[[ Material for this exercise, beginning ]]

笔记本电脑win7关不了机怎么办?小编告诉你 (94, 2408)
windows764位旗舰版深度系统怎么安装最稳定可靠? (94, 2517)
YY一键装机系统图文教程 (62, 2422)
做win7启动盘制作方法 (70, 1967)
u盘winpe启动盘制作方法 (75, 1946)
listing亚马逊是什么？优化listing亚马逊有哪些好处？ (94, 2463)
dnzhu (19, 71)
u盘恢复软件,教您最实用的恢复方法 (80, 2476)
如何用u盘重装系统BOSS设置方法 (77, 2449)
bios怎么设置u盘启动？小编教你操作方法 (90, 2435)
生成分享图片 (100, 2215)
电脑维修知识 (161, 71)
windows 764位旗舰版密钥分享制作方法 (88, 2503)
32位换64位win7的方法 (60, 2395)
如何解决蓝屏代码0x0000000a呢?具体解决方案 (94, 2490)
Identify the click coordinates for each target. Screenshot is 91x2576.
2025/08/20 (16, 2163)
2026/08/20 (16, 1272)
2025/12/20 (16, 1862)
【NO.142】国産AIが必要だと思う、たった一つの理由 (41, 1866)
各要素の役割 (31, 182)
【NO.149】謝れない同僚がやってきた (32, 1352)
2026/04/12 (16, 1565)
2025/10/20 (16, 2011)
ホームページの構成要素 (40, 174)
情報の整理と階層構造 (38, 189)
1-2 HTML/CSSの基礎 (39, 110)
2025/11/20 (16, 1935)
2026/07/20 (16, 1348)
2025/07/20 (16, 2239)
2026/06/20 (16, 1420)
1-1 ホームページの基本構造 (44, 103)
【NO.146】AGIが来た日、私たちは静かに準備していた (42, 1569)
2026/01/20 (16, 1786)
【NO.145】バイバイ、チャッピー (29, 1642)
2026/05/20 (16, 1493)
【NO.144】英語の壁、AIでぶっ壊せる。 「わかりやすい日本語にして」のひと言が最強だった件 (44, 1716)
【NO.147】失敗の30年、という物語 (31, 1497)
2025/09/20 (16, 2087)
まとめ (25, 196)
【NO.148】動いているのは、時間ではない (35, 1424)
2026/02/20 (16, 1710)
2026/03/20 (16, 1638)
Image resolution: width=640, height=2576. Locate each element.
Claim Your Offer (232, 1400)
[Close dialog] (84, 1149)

[[ Material for this exercise, end ]]
[[ Material for this exercise, beginning ]]

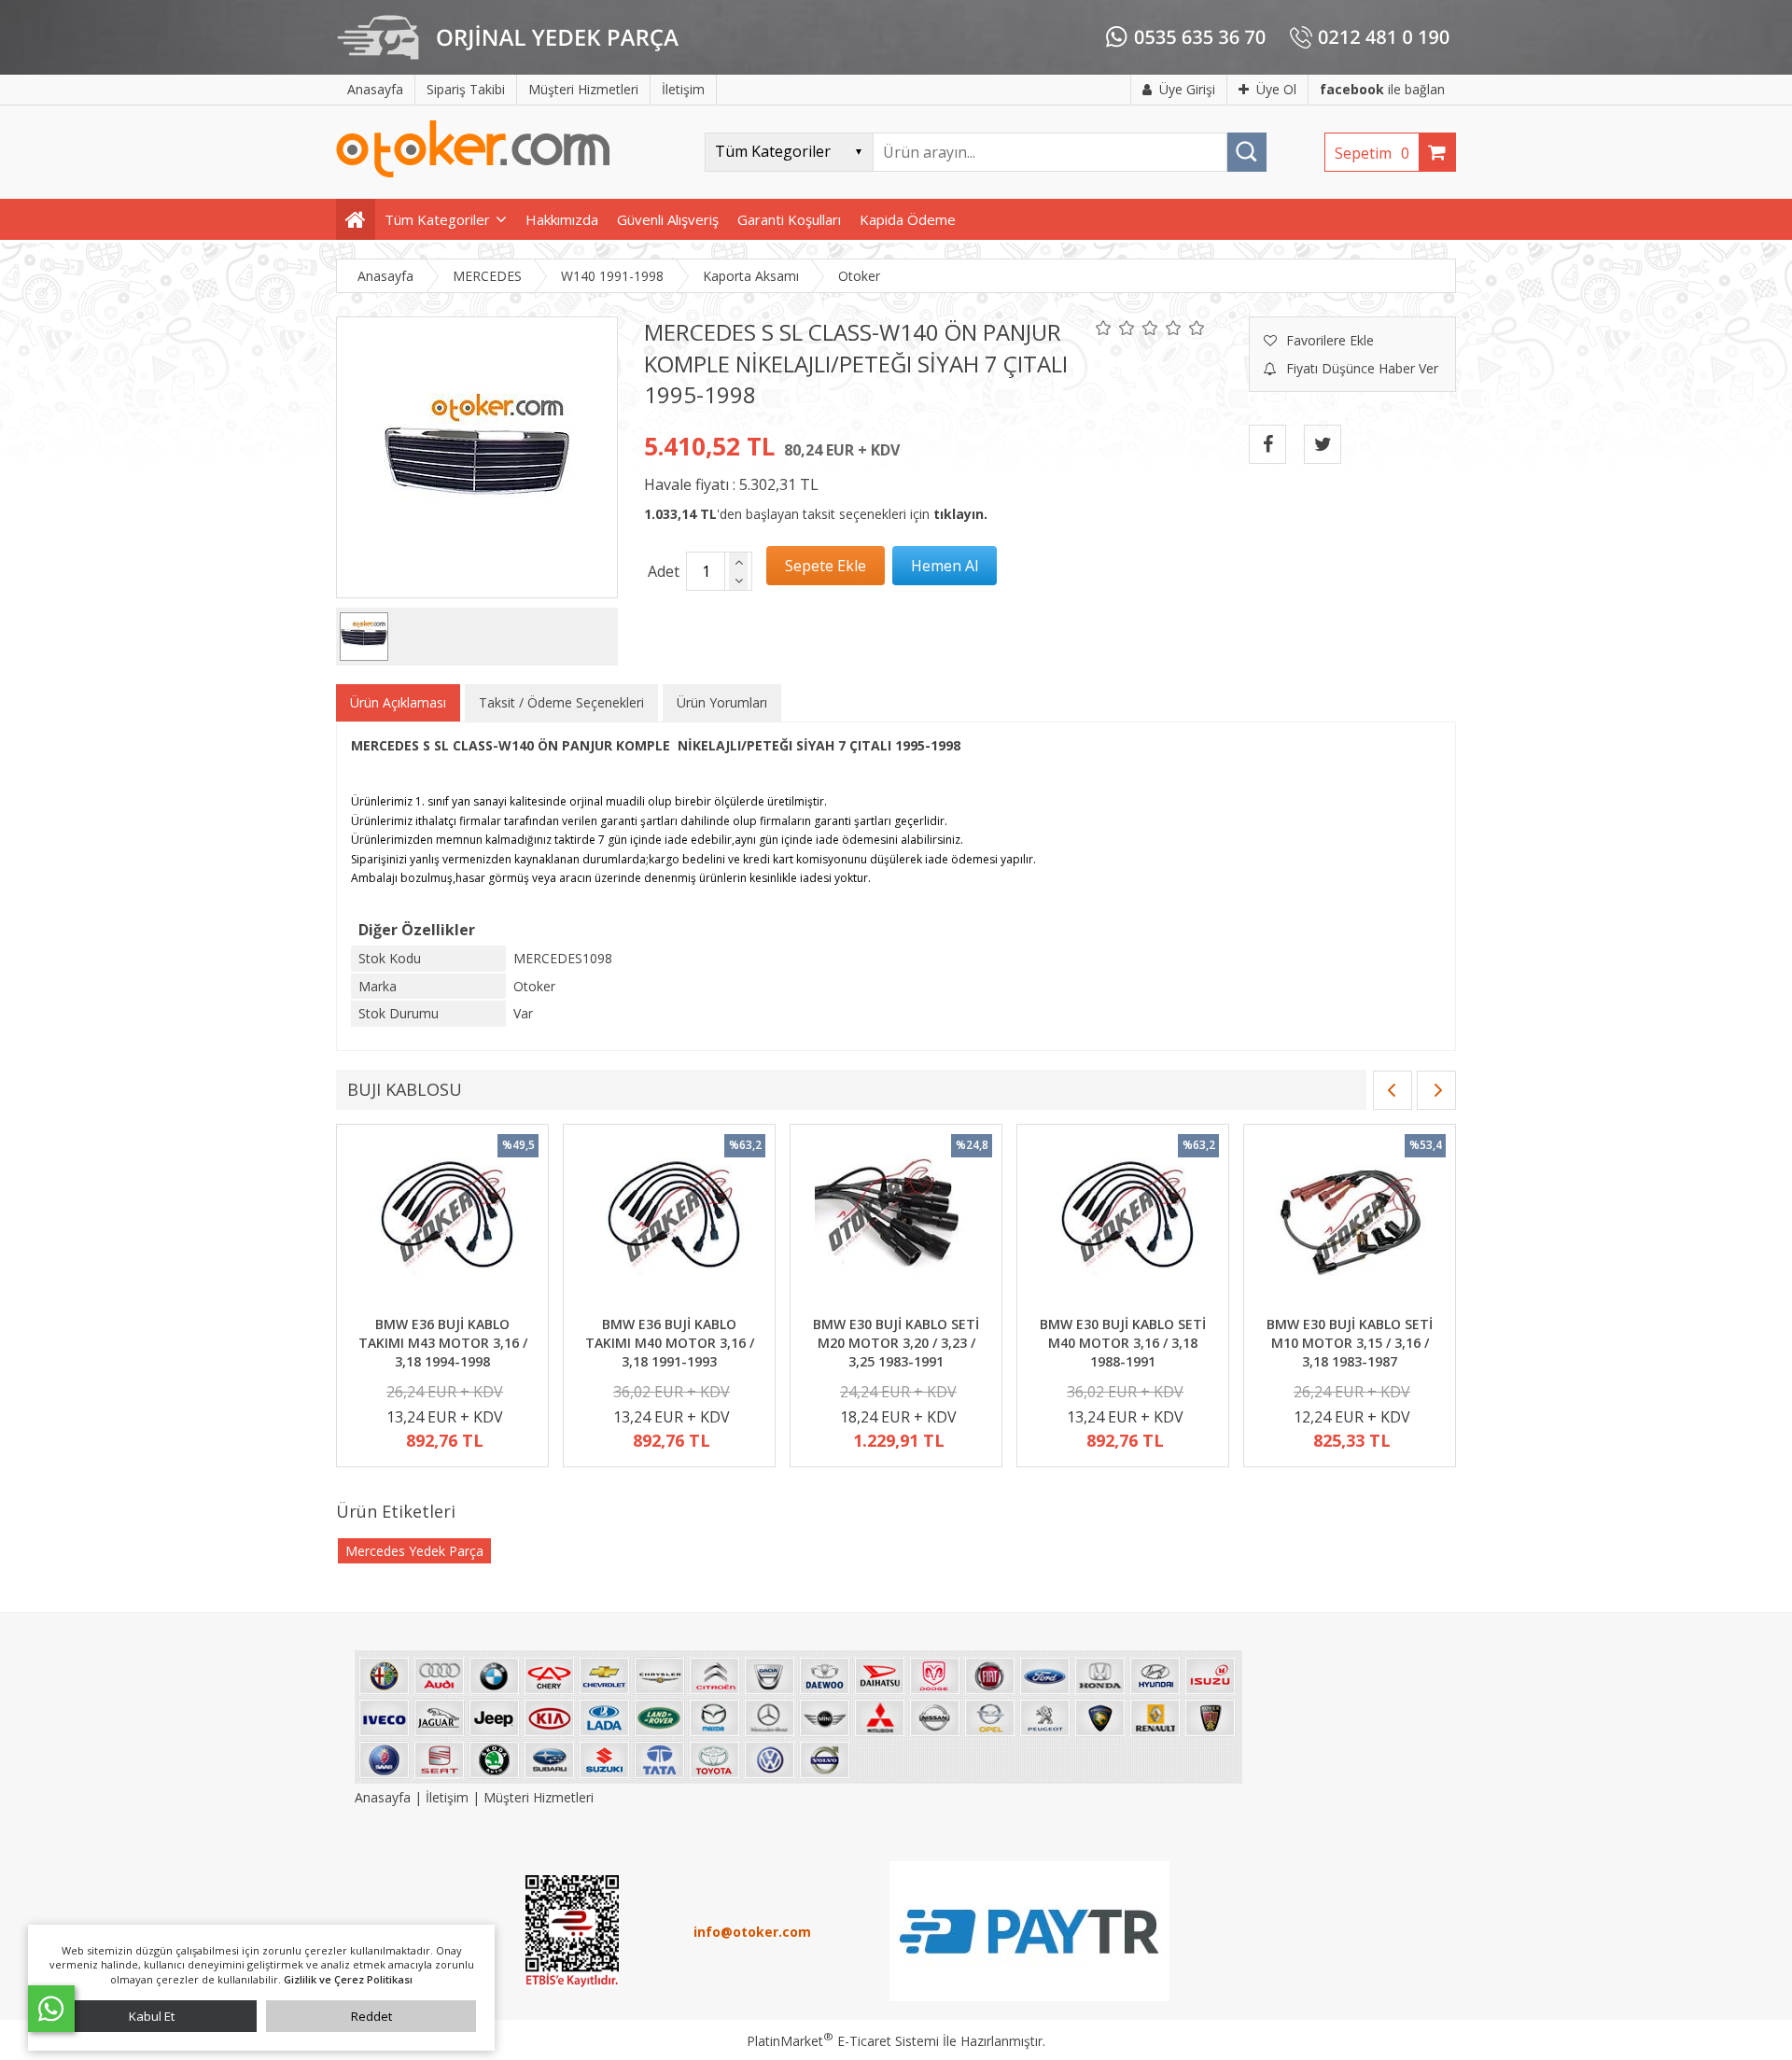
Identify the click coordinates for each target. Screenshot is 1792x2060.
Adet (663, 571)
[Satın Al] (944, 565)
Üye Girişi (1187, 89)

[[ Material for this exercise, end ]]
[[ Material for this exercise, beginning ]]

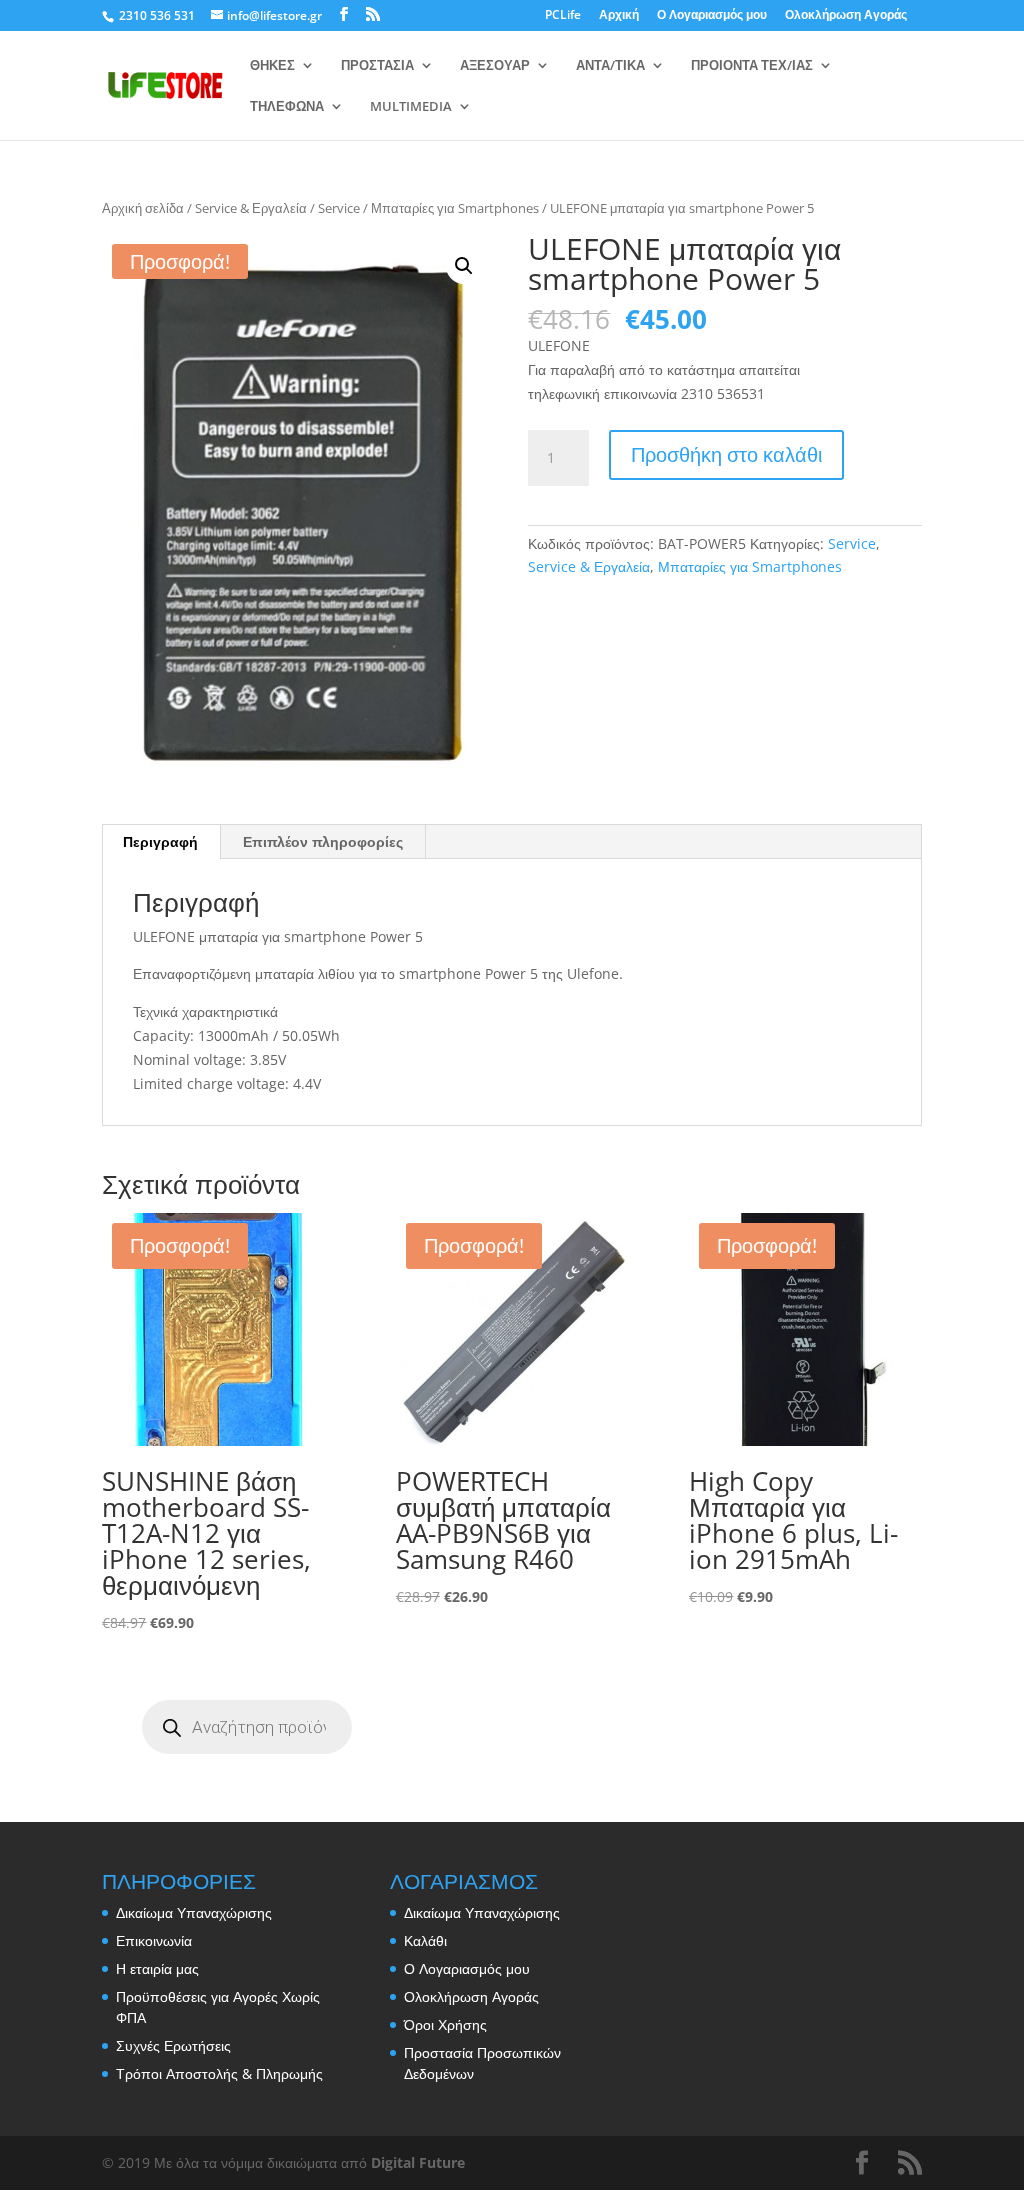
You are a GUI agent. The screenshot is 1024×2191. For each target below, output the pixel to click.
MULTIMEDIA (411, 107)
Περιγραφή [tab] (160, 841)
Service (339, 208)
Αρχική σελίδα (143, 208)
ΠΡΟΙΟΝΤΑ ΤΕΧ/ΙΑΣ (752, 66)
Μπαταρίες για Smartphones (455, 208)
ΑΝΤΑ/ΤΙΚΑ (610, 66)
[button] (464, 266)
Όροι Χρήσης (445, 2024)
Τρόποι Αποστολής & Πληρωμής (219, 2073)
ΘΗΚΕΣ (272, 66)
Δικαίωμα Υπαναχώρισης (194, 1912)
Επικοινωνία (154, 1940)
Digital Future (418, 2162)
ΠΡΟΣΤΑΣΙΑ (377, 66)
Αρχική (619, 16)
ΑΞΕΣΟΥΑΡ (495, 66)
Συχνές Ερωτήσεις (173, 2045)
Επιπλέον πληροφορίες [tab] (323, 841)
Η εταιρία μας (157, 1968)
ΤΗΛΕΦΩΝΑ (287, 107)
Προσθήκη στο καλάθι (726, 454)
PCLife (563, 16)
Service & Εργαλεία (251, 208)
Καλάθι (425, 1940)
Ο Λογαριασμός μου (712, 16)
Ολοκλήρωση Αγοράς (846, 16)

[[ Material for this exercise, end ]]

What needs to be done:
Look above for the line holding "MULTIMEDIA (411, 107)" and the line holding "Ολοκλήρωση Αγοράς (846, 16)". Retype both, and every line between them, word for word and nothing else.

Your solution:
MULTIMEDIA (411, 107)
Περιγραφή [tab] (160, 841)
Service (339, 208)
Αρχική σελίδα (143, 208)
ΠΡΟΙΟΝΤΑ ΤΕΧ/ΙΑΣ (752, 66)
Μπαταρίες για Smartphones (455, 208)
ΑΝΤΑ/ΤΙΚΑ (610, 66)
[button] (464, 266)
Όροι Χρήσης (445, 2024)
Τρόποι Αποστολής & Πληρωμής (219, 2073)
ΘΗΚΕΣ (272, 66)
Δικαίωμα Υπαναχώρισης (194, 1912)
Επικοινωνία (154, 1940)
Digital Future (418, 2162)
ΠΡΟΣΤΑΣΙΑ (377, 66)
Αρχική (619, 16)
ΑΞΕΣΟΥΑΡ (495, 66)
Συχνές Ερωτήσεις (173, 2045)
Επιπλέον πληροφορίες [tab] (323, 841)
Η εταιρία μας (157, 1968)
ΤΗΛΕΦΩΝΑ (287, 107)
Προσθήκη στο καλάθι (726, 454)
PCLife (563, 16)
Service & Εργαλεία (251, 208)
Καλάθι (425, 1940)
Ο Λογαριασμός μου (712, 16)
Ολοκλήρωση Αγοράς (846, 16)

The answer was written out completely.